### TASK OBJECTIVE
Retype, word for word, each line between the lines holding "Translate (467, 2461)" and "HAPKI YUSUL (421, 732)", inclusive, and leave the rest of the data alone.

*** Opening PROVIDED RECORDS ***

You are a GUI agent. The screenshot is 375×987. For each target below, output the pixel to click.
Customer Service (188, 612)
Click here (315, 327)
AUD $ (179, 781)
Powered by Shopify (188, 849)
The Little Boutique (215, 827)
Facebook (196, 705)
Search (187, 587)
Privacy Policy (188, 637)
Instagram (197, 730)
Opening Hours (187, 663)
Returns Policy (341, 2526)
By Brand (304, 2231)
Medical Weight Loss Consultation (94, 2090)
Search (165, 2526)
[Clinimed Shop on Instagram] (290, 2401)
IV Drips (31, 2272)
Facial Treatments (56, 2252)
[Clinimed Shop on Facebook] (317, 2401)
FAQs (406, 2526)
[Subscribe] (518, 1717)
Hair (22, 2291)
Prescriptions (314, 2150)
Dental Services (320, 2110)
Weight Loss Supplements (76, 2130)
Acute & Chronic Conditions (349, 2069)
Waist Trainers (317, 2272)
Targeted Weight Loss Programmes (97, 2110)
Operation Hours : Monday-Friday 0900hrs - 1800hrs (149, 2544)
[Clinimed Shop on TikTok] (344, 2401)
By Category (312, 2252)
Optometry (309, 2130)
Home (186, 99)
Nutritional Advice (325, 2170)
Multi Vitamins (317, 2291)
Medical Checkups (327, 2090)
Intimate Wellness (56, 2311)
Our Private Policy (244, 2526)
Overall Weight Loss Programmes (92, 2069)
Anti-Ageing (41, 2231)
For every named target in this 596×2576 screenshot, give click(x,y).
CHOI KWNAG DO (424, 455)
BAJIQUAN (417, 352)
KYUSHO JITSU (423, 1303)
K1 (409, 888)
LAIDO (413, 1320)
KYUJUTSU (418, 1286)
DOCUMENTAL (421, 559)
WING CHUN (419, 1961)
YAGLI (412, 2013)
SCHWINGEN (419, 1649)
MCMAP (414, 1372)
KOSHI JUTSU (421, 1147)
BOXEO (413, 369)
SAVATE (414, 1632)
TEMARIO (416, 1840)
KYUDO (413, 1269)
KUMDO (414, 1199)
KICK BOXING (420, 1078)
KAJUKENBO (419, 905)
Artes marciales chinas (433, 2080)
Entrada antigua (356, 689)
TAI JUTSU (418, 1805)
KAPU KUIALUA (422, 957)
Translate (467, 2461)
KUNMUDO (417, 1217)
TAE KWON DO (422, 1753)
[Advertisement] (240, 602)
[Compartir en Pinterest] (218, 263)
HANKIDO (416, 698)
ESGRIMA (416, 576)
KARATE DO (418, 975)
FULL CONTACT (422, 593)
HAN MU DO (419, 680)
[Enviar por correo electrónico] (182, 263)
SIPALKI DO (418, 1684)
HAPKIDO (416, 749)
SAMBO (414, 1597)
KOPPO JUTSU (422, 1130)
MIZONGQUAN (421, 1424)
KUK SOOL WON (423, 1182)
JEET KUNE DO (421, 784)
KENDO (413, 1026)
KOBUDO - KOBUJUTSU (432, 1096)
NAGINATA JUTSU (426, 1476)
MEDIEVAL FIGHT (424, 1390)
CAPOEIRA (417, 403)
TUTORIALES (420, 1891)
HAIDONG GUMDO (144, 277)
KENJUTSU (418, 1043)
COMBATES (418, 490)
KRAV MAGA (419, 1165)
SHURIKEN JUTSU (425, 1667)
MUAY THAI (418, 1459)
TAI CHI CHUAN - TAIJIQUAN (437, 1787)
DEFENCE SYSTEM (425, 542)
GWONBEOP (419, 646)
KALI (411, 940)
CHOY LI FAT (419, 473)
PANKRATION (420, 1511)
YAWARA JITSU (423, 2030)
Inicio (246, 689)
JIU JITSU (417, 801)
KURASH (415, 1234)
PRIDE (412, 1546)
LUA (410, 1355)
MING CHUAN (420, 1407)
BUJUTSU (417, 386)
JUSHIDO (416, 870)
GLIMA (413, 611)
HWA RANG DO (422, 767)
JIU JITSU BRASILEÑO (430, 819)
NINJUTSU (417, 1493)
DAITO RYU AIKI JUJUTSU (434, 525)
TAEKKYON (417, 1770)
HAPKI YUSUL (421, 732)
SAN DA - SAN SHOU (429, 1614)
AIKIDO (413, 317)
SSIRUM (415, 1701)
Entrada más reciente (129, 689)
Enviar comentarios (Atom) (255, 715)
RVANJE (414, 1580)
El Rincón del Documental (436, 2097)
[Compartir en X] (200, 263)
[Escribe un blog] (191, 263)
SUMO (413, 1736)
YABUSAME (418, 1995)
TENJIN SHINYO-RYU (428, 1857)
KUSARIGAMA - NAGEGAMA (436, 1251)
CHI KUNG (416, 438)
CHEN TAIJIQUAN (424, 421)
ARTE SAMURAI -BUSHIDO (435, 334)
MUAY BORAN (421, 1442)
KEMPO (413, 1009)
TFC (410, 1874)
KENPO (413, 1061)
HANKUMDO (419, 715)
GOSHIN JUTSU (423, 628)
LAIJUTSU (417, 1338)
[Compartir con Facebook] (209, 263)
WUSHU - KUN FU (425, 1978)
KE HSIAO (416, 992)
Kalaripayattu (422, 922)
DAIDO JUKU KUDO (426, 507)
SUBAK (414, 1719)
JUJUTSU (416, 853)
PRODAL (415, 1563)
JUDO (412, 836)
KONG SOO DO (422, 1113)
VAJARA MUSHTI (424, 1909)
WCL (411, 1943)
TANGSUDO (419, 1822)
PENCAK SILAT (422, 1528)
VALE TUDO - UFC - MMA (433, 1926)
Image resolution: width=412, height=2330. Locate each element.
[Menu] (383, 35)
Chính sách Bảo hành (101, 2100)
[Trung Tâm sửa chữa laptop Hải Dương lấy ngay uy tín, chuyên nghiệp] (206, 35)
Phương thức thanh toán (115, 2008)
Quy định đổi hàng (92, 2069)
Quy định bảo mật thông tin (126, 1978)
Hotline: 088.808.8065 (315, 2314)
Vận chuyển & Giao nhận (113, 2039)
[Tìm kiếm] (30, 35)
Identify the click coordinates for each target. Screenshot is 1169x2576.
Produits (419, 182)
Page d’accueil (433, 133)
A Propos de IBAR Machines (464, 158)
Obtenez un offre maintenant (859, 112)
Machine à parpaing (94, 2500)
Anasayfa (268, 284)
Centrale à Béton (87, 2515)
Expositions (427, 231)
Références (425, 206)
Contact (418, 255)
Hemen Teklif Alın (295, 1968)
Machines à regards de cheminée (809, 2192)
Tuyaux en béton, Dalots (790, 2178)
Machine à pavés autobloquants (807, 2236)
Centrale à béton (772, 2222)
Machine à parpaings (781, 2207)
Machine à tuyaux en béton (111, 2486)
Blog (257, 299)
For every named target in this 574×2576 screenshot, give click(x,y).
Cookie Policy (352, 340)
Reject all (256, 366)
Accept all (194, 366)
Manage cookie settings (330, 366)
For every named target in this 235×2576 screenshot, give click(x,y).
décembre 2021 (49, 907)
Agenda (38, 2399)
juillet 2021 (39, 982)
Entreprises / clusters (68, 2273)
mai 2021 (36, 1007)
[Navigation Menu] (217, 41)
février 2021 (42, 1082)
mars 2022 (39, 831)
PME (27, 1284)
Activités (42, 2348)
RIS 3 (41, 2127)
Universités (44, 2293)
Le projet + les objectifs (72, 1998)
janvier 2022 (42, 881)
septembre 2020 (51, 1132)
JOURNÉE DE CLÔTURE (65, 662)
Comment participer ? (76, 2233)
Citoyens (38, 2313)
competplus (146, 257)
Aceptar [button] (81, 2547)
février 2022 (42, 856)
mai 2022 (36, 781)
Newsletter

*** Closing PROVIDED RECORDS ***

### THE ANSWER
Translate (467, 2461)
KUNMUDO (417, 1217)
TAE KWON DO (422, 1753)
[Advertisement] (240, 602)
[Compartir en Pinterest] (218, 263)
HANKIDO (416, 698)
ESGRIMA (416, 576)
KARATE DO (418, 975)
FULL CONTACT (422, 593)
HAN MU DO (419, 680)
[Enviar por correo electrónico] (182, 263)
SIPALKI DO (418, 1684)
HAPKIDO (416, 749)
SAMBO (414, 1597)
KOPPO JUTSU (422, 1130)
MIZONGQUAN (421, 1424)
KUK SOOL WON (423, 1182)
JEET KUNE DO (421, 784)
KENDO (413, 1026)
KOBUDO - KOBUJUTSU (432, 1096)
NAGINATA JUTSU (426, 1476)
MEDIEVAL FIGHT (424, 1390)
CAPOEIRA (417, 403)
TUTORIALES (420, 1891)
HAIDONG GUMDO (144, 277)
KENJUTSU (418, 1043)
COMBATES (418, 490)
KRAV MAGA (419, 1165)
SHURIKEN JUTSU (425, 1667)
MUAY THAI (418, 1459)
TAI CHI CHUAN - TAIJIQUAN (437, 1787)
DEFENCE SYSTEM (425, 542)
GWONBEOP (419, 646)
KALI (411, 940)
CHOY LI FAT (419, 473)
PANKRATION (420, 1511)
YAWARA JITSU (423, 2030)
Inicio (246, 689)
JIU JITSU (417, 801)
KURASH (415, 1234)
PRIDE (412, 1546)
LUA (410, 1355)
MING CHUAN (420, 1407)
BUJUTSU (417, 386)
JUSHIDO (416, 870)
GLIMA (413, 611)
HWA RANG DO (422, 767)
JIU JITSU BRASILEÑO (430, 819)
NINJUTSU (417, 1493)
DAITO RYU AIKI JUJUTSU (434, 525)
TAEKKYON (417, 1770)
HAPKI YUSUL (421, 732)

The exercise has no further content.